The Question Needs to Change
Which means we’ve been asking the wrong question.
Not: Can we detect AI?
But:
Where is the student’s thinking made visible?
Where did they make a meaningful choice?
What did they prioritize—and what did they leave behind?
How did they respond when something didn’t work?
What alternatives did they consider—and why?
These are not new questions.
But they are newly urgent.
This Is Not a Policing Problem
This moment is often framed as a threat to academic integrity or rigor.
It’s tempting to treat this as a policing problem.
It may be more accurate to understand it as a stress test of our assessment systems.
Because if the artifact can be produced without the thinking, then the artifact alone can no longer serve as sufficient evidence of learning.
Designing for Visibility
And that realization, while uncomfortable, is also clarifying.
It invites us to design more intentionally for visibility—not only at the end of learning, but before, during, and after. To treat judgment, decision-making, and revision not as hidden processes, but as central outcomes. To move, more deliberately, toward metacognitive, judgment-centered learning.
Some of this work is already underway. Across classrooms and course designs, we see growing efforts to structure for visible thinking—not just in what students produce, but in how they decide, revise, and reflect. Small frameworks that ask students to surface their selection, intent, generation, negotiation, analysis, and learning—or to compare, explain, challenge, and defend their thinking—begin to shift the focus from product to process.
Not as add-ons, but as design principles.
What This Requires of Us
Visibility is no longer optional. It’s structural.
Because if the work no longer proves the thinking, then our assignments need to.
Judgment-Centered Design Resources
Several practical tools and examples—including SIGNAL and judgment-centered assignment templates—are available throughout this site for those looking to implement these ideas.
Want to try this in your own course?
Use the prompts below to quickly redesign an existing assignment:
- What options will students compare before deciding?
- What decision will they need to justify?
- Where will they explain their reasoning?
- Where will they evaluate strengths or limitations?

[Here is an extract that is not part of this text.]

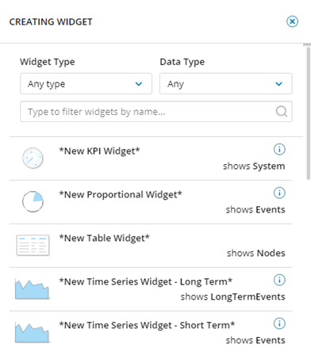Show info for New Proportional Widget

coord(279,193)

- Where will they reflect on how their thinking changed?
Even adding one or two of these elements can shift an assignment from product-focused to thinking-visible.

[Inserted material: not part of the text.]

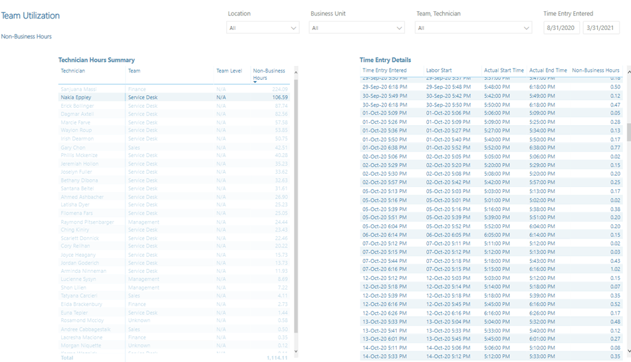Select the Raymond Pitsenbarger row
The image size is (631, 362).
[x=87, y=222]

Download Signal Assignment Starter Kit
A lightweight set of prompts for making student thinking visible during the learning process—before, during, and after the work
Download The DECIDE Framework Assignment Design Tool
A practical design guide for building assignments that surface student judgment, decision-making, and reasoning—not just final products.

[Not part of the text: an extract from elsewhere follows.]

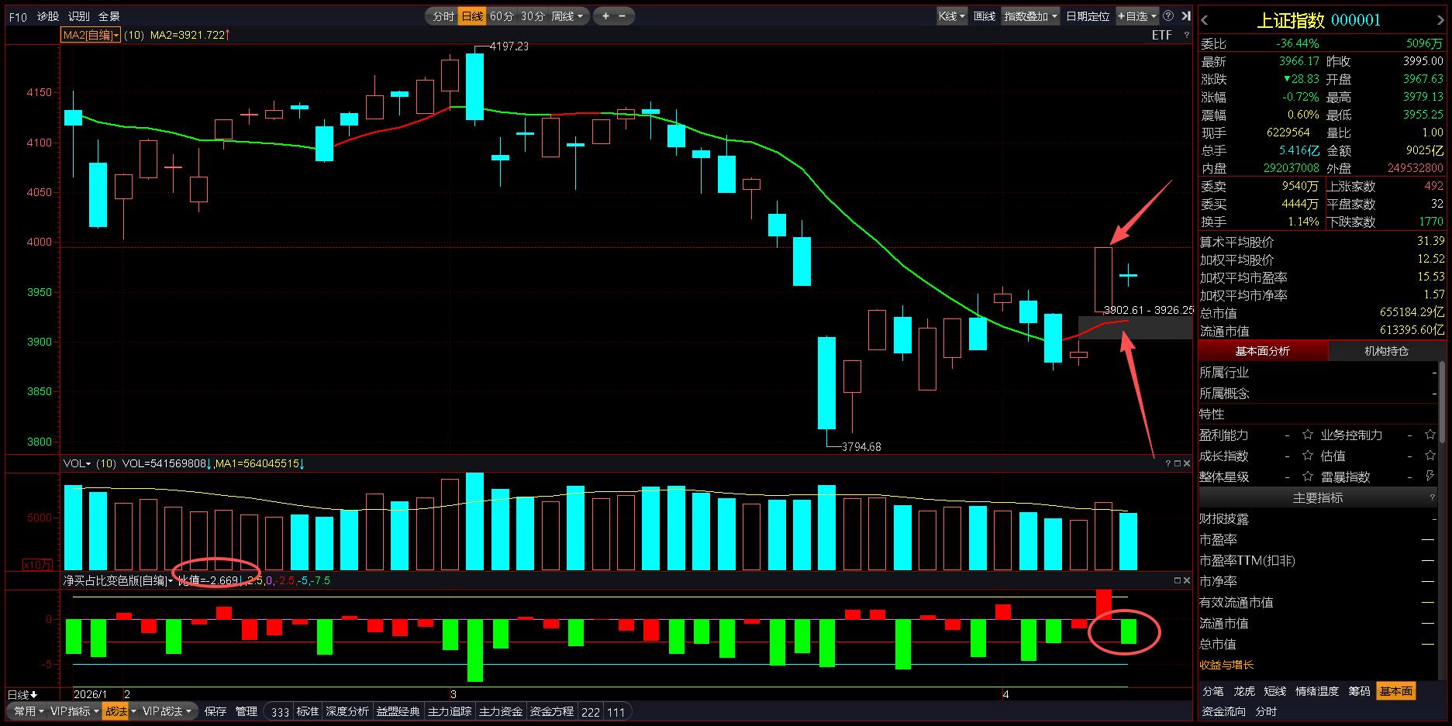Maximize the VOL indicator pane
The image size is (1452, 726).
point(1177,463)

Download The DECIDE Framework Worked Example
A complete example showing how a traditional assignment can be redesigned to make student thinking visible at each stage of the task.
Continue Exploring
See also: The SIGNAL Framework: Designing for Visible Thinking in the AI Era
See also: Judgment Centered Design- Applied use of DECIDE
Originally published March 2026
The Engaging Teacher
Engaging. Practical. Teacher Built.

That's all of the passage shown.